Monday, 19 September 2011

Pakistan flooded again

Just as they did around this time last year, devastating floods, caused by heavy monsoon rain, have once again struck the unhappy country of Pakistan.    So far this year nearly 250 people have been killed and more than 600,000 homes have been destroyed.    Last year, up to 2,000 people lost their lives.

The United Nations has launched an appeal for more than £230 million to help the estimated six million who have been affected this year.    Once again, the Pakistan government has been criticised for what has been seen an ineffectual response.

More than two million people are said to be suffering from flood-related illnesses, while at least 7,000 have been bitten by snakes.    Local people claim that if proper drainage systems had been in place, many lives could have been saved.

(See also my blogs of July 20, Aug 11, 17 and 23, 2010, and 27 Jan, 2011.)

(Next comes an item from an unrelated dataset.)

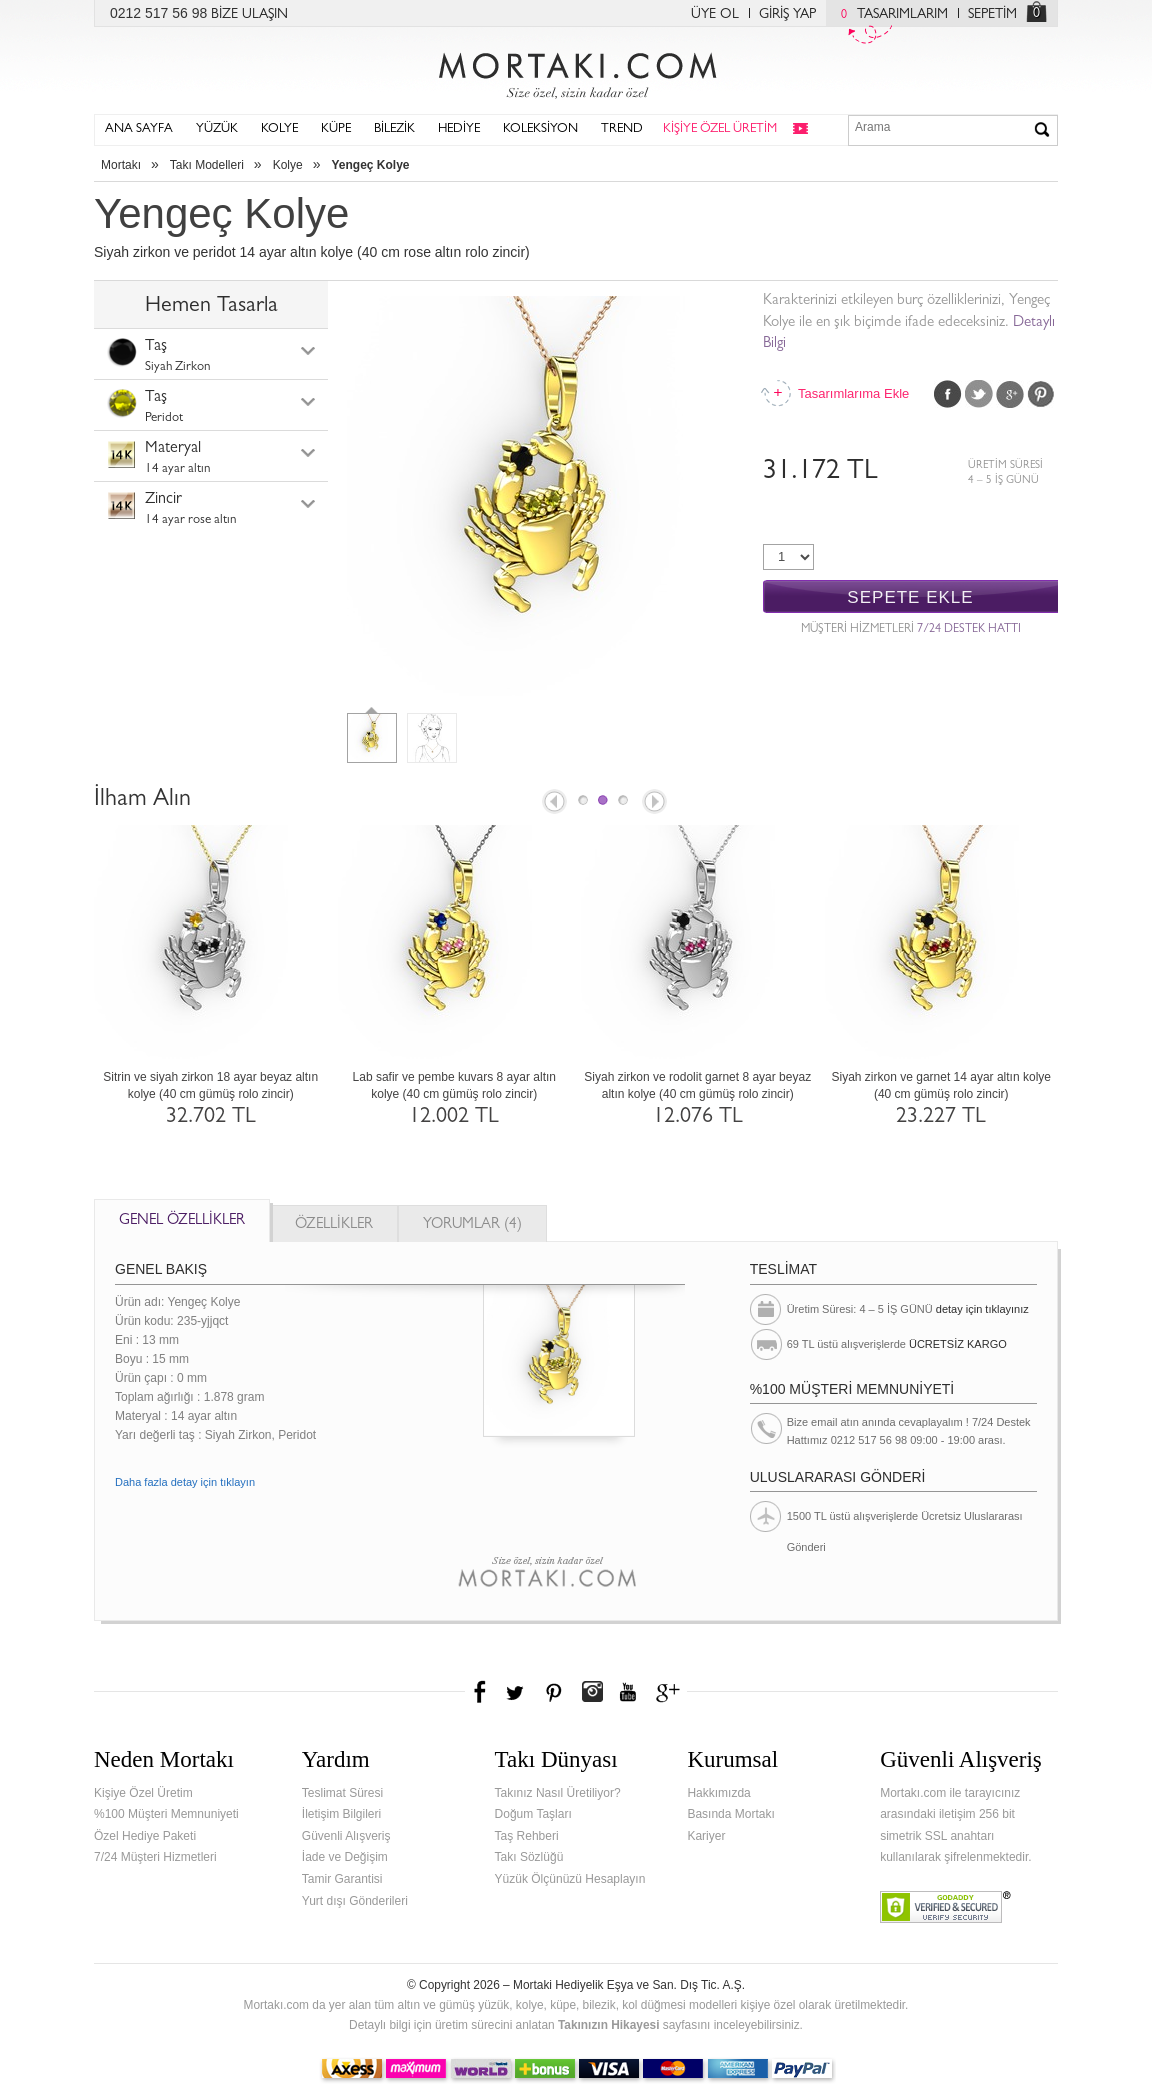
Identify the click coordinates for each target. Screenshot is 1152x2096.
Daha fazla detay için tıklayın (185, 1482)
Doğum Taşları (533, 1814)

Thursday, 1 September 2011

Black Death WAS plague - official


When I was at school, there was no doubt about it.   We were taught that the Black Death – perhaps the most lethal disease ever to afflict humanity – was bubonic plague.    Then some scientists came up with revisionist theories that it might have been an ebola-type virus, or anthrax, or some combination of infections.

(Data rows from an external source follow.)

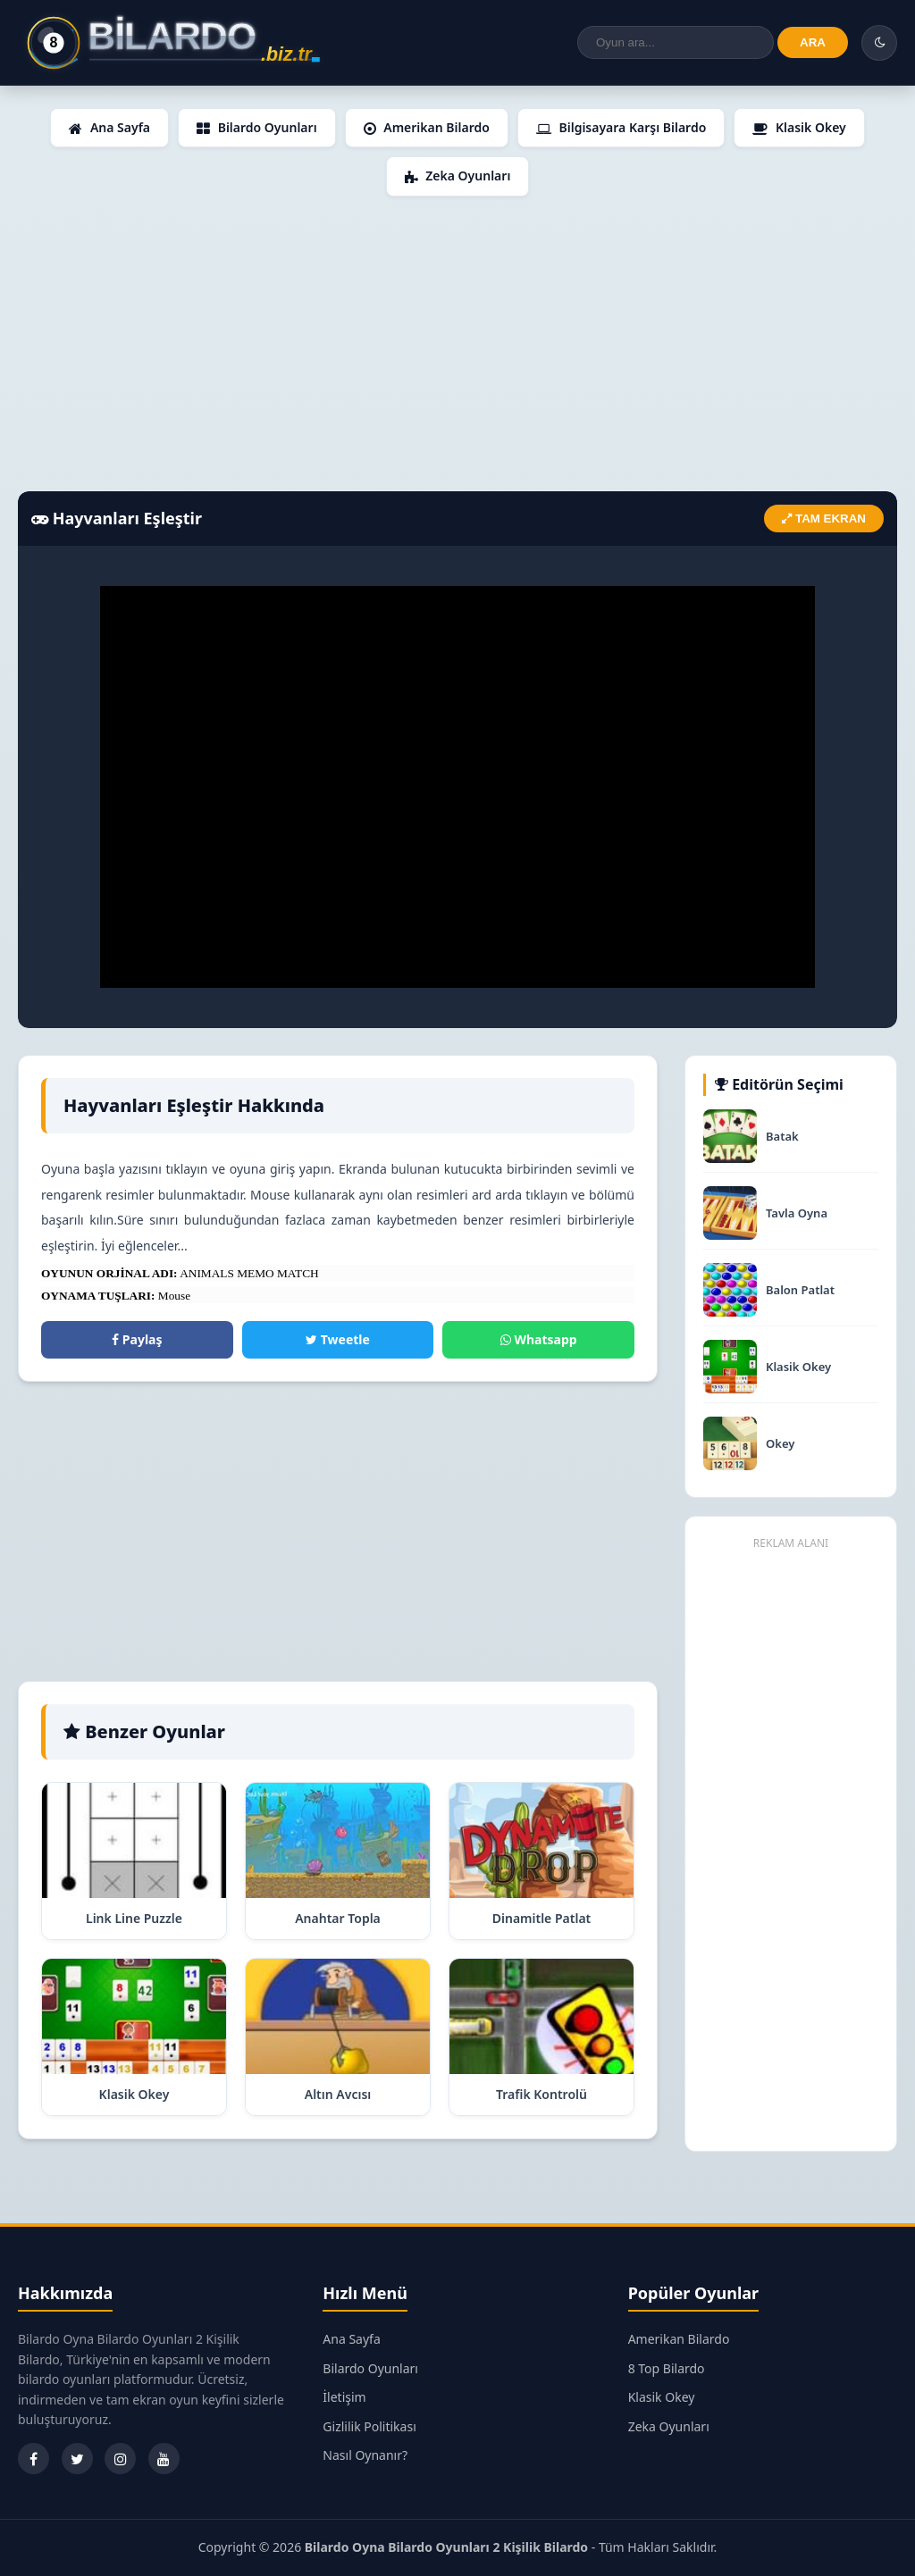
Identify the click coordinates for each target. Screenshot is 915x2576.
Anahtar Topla (338, 1918)
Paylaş (137, 1339)
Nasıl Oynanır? (365, 2454)
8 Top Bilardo (666, 2368)
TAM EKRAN (824, 518)
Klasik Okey (798, 127)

Well now a group of Canadian researchers from McMaster University in Toronto believe they have proved the epidemic really was bubonic plague.   They analysed bones from the 14th century, and were able to extract the plague bacterium, though in a different form from the one we know today.

They hope also to throw light on why the disease carried off so many.    From its first appearance in Central Asia in the 1330’s, it spread right across Europe and Asia, killing perhaps a third of the population.   In some places it was even more deadly.    Siena in Italy was said to have lost half of its people.  Nearby San Gimignano, with its famous towers, even more.

The Black Death was a dreadful blow to the prestige of the Church which had failed to warn the faithful that God was about to inflict this dreadful punishment on them.   It also produced a labour shortage, and as wages for the working class rose, the kings of England and France quickly imposed a wage freeze.